Rhododendron pruning 101: rejuvenation

By October 21, 2016 2 Comments

Three pruning actions on rhododendrons

There are three pruning actions associated with rhododendrons. One is the removal of spent flowers (trusses) and any diseased or dead wood. Most rhodos produce seeds and you can get your rhodo to concentrate on growth by removing the spent flowers. Do this soon after flowering before the new buds get big and set. I prefer hand pinching. Just be careful so you don’t injure the buds below. Use hand snips if you are worried.



Trusses still on



Trusses pinched off


The second pruning action is for shape. Just follow the branch down to the last whorl of leaves you want to keep and cut just above those leaves. This is what I recommend to clients who wish to keep their rhododendrons from getting too big.

But what if your rhodo is too big? Now what? In this case we employ pruning action three: rejuvenation, which sounds better than renovation. This involves bravely making large cuts and significantly reducing the plant size. This works because rhodos are special. Examine their bark and look for tiny pink dots. Those are latent buds. Always aim to cut above these buds. Best case: cut above a cluster of latent buds. Then watch.

One example

Here is one example from my work site. This rejuvenation pruning was done at a corner unit where there was a problem with vehicle sight lines. Drivers couldn’t see properly when turning. So out came the saw as soon as the request was made. This was the result.

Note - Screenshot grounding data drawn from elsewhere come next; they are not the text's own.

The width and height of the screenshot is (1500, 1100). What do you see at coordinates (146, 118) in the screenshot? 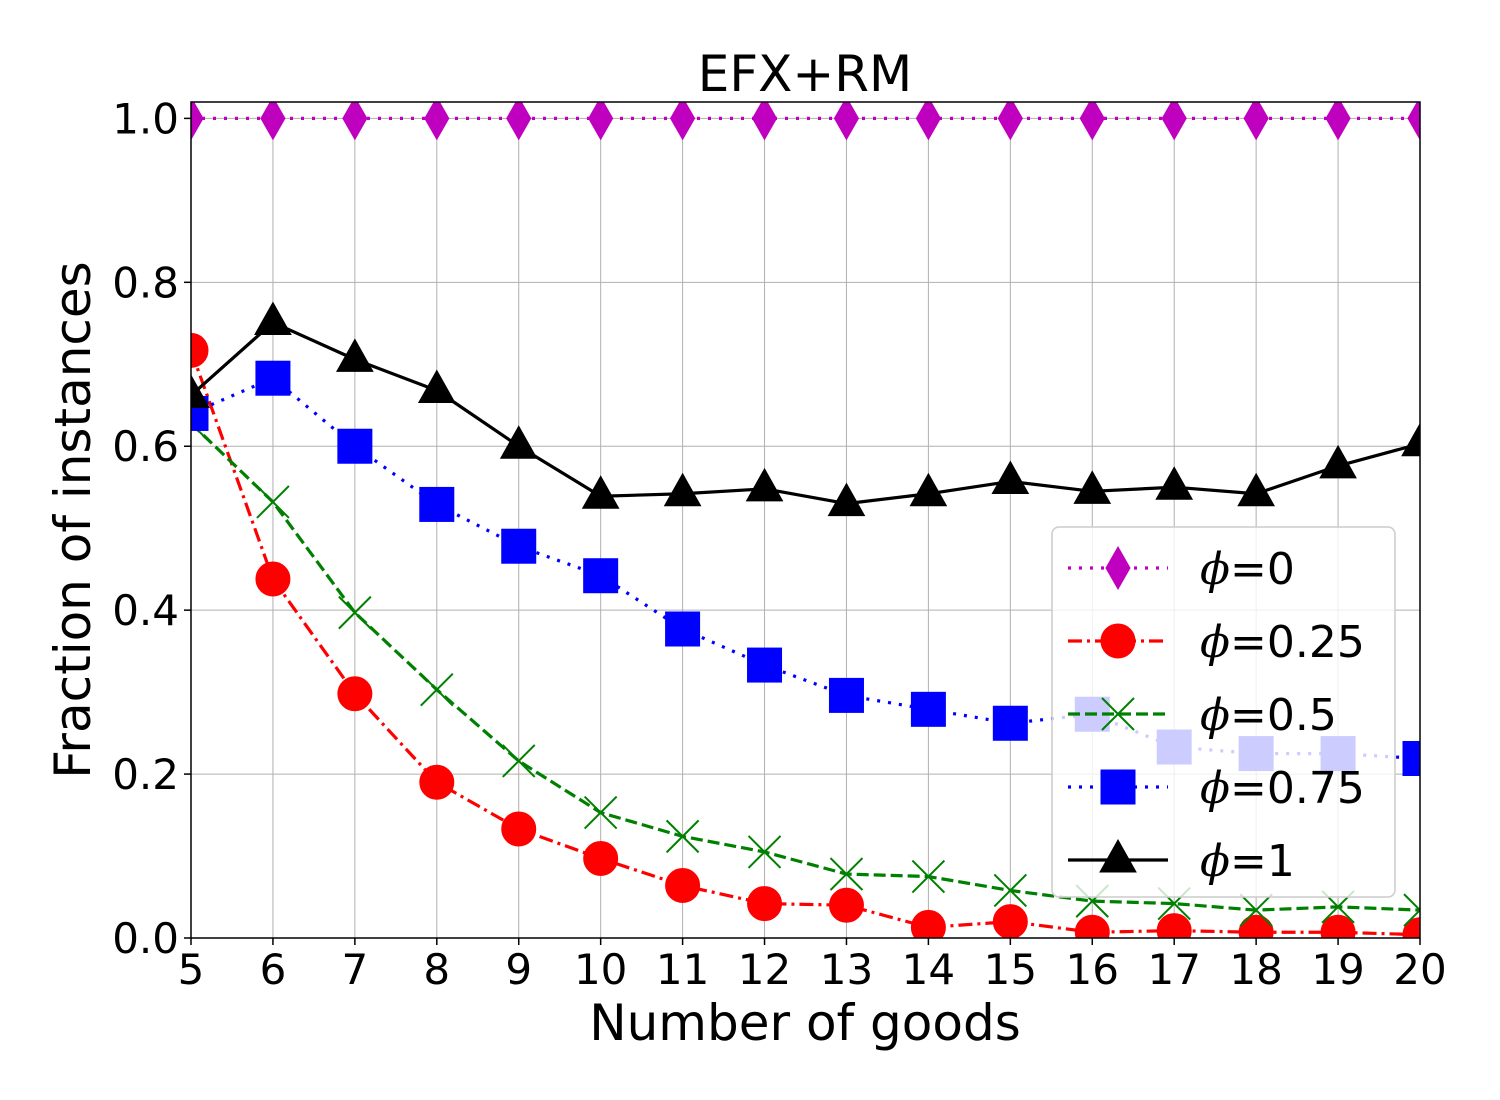
I see `y-tick-label: 1.0` at bounding box center [146, 118].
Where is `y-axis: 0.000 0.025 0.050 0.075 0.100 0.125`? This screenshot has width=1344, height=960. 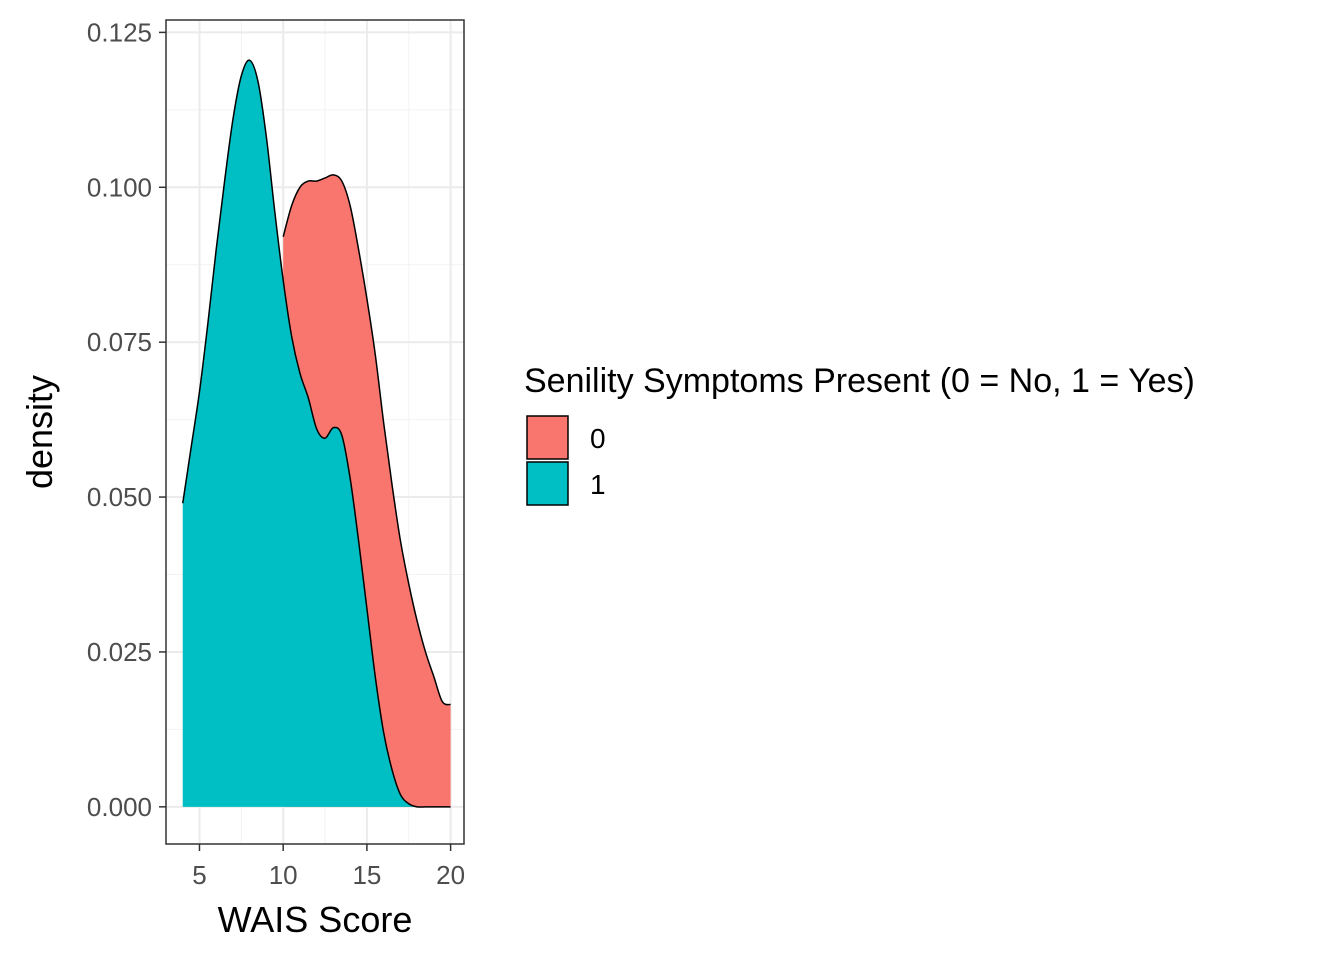 y-axis: 0.000 0.025 0.050 0.075 0.100 0.125 is located at coordinates (126, 420).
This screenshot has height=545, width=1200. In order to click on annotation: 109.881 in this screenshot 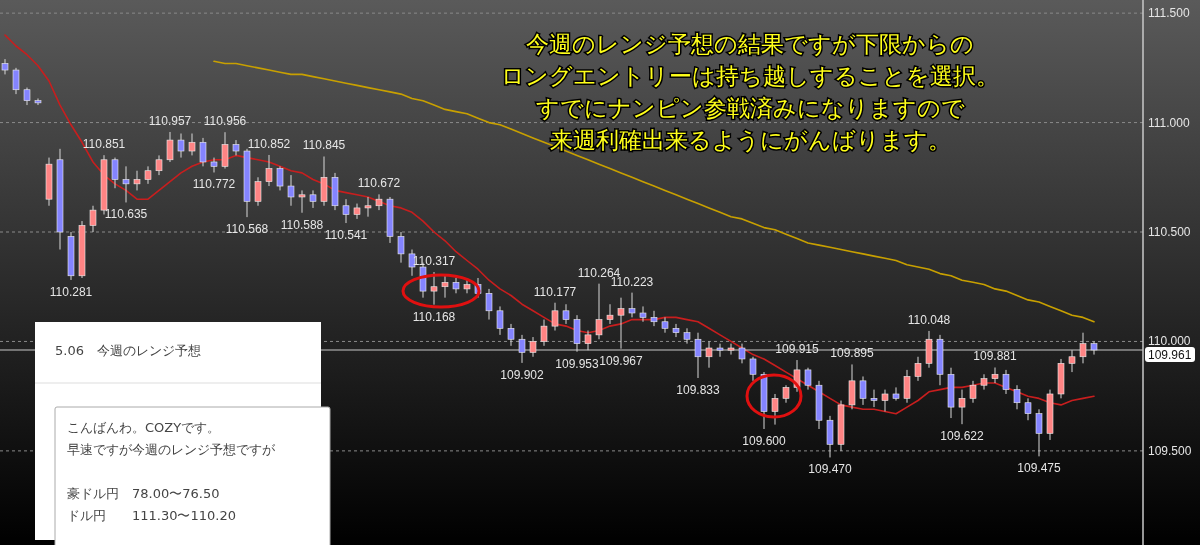, I will do `click(996, 356)`.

Not much to look at right after pruning. Reduced to 30%.


A few weeks later…..



Latent buds popping



Latent buds in action, a cluster of four buds below the cut



Much better after a few weeks







September 2016



September 2016



Rhododendrons are forgiving plants. Pinch off flower clusters (trusses) soon after flowering and prune for size. Bravely make big cuts if rejuvenation is required.


References: Fine Gardening, issue 86.